Tüzmen’e, o dönemde “Türk sanayicisini Mısır’a taşımakla” itham edildiğini hatırlatıyorum. Yanıtı şöyle oluyor: “Bunlar o zaman da şimdi de boş laflar. Bir kere ABD’ye ihracat yapacaksan Mısır’dan sıfır gümrükle yapabiliyorsun. Çünkü ABD, Mısır’ı kontrol altında tutmak için, İsrail, Filistin ve Mısır özelinde bazı avantajlar sağlamış. Bizim amacımız da bu avantajları kullanmaktı. Çünkü ABD bize hazır giyimde yüzde 33 gümrük vergisi uyguluyor.

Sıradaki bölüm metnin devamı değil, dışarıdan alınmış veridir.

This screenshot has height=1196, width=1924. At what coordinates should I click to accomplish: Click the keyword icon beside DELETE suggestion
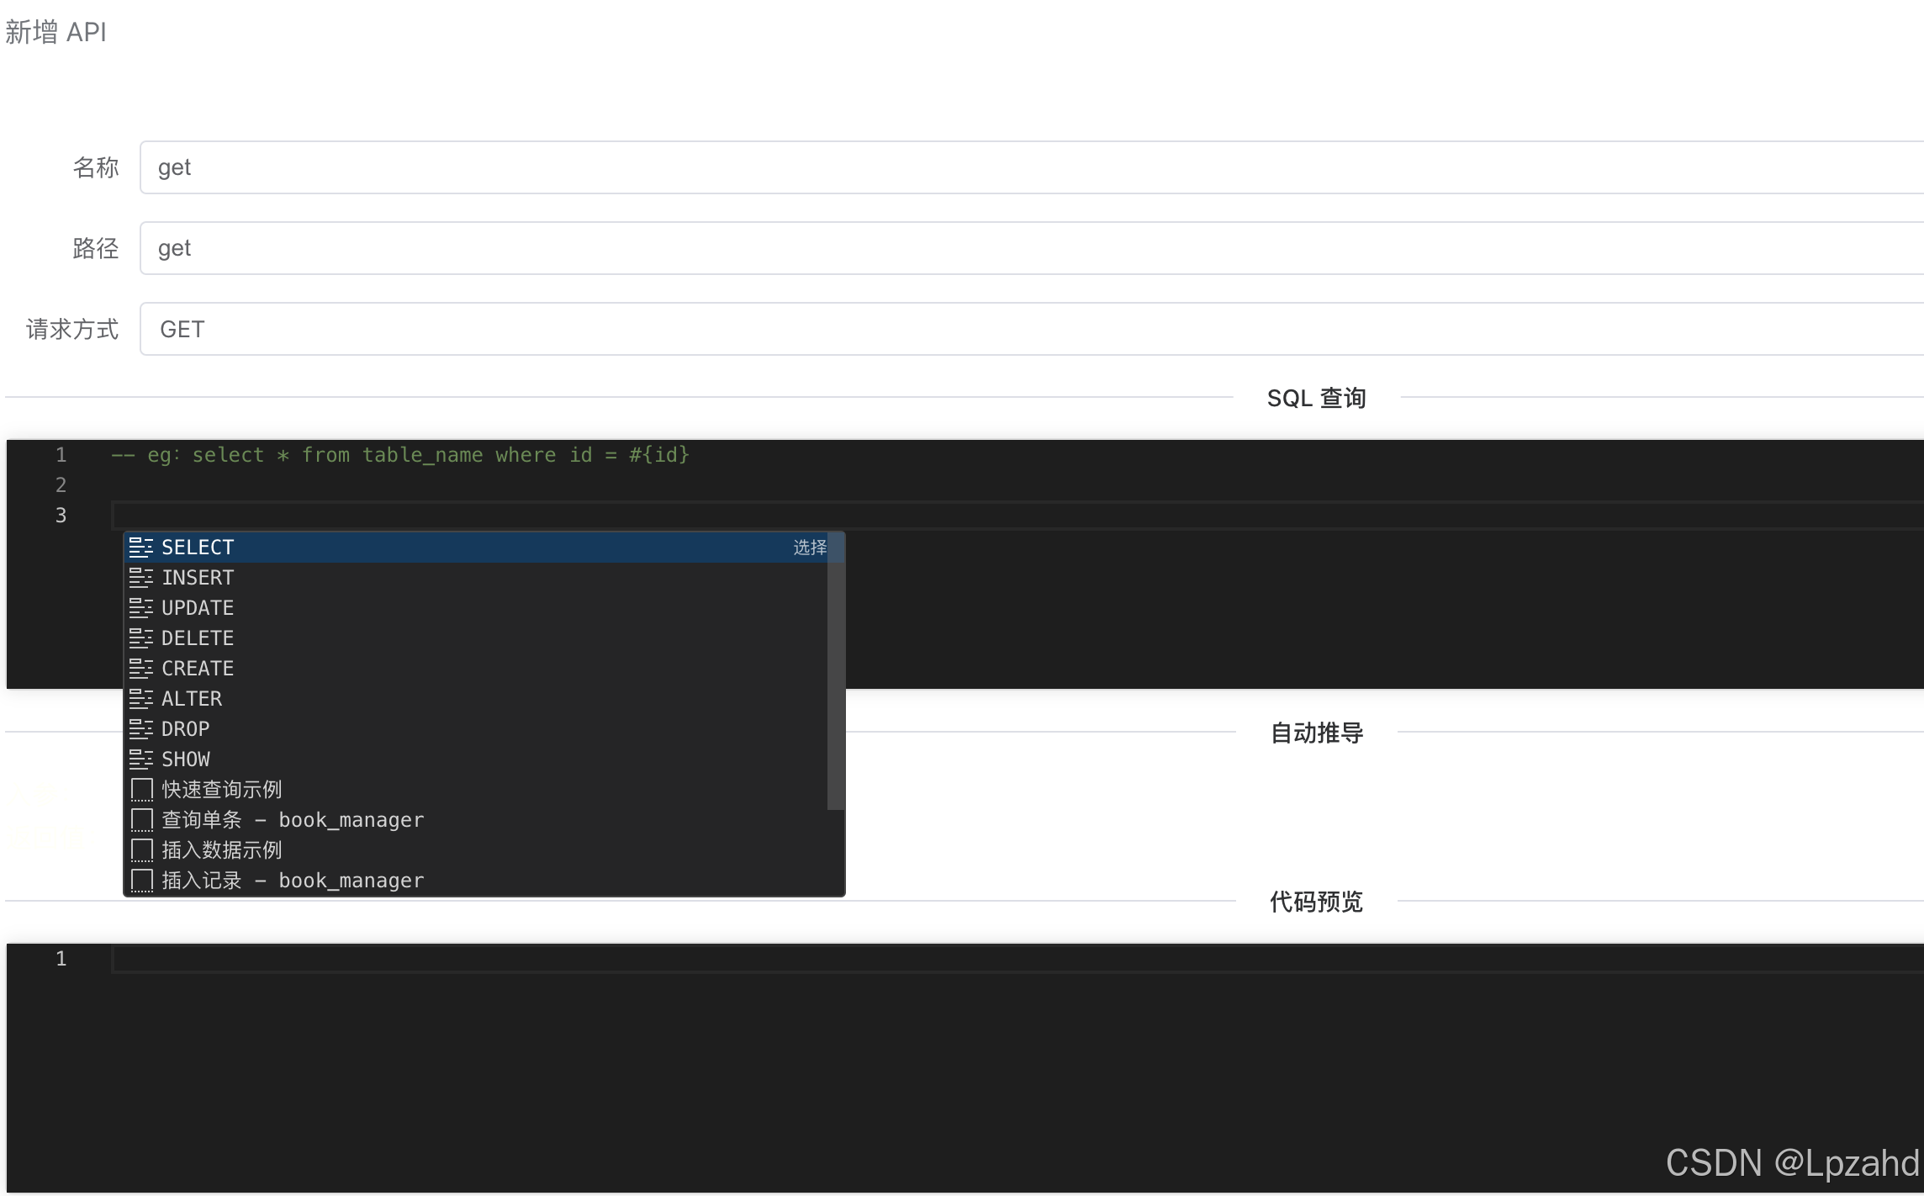[x=142, y=638]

Bizim sanayicimiz Mısır’ın pamuğunu, iplik ve kumaş yaptı, ucuz işçiliğinden de yararlandı ve hazır giyim üretiyor, oradan ABD’ye ihraç ediyor. Birçok büyük tekstil ve hazır giyimci firmamızın hem Türkiye’de hem orada fabrikaları var. Halen de aynı sistem çalışıyor.”
Kürşad Tüzmen, ihracatımızın en hızlı yükseldiği yıllarla ilgili de şu hatırlatmaları yapıyor: “Bizim stratejimizin 3 ayağı vardı; bir ülkeye gidiyorsak mutlaka beraberimizde ‘bir ticaret heyeti’ görüyorduk. Ziyaretimizi orada ‘bir fuar açılışına denk getiriyorduk’ ki karşı ülkenin bakanlarını fuara getirip iş adamlarımızı teker teker tanıştıralım. Bazen devlet başkanları da fuara geliyordu. Üçüncüsü de onları ülkemize davet ediyorduk. Bunun için ‘en seçkin iş insanlarınızı toplayın, masrafları biz karşılayalım’ diyorduk. İlk hedefimiz de komşu ve çevre ülkelerle bunları yapmaktı ve büyük ölçüde başardık. Komşuların dış ticaretimizde payını yüzde 7’lerden yüzde 33’lere yükselttik. 7 yıllık bakanlık dönemimde ihracatımız da 4 kat arttı. O rekoru kimse kolay kolay kıramaz. Sonra maalesef ‘komşularla sıfır sorun’ politikasının yerini ‘değerli yalnızlık’ aldı ve dış ‘ticarette de yalnızlık’ oldu. Şimdi ilişkilerimizin bozulduğu ülkelerle tekrar iyileşiyoruz. Bunlar çok doğru adımlar. Zararın neresinden dönülürse kârdır.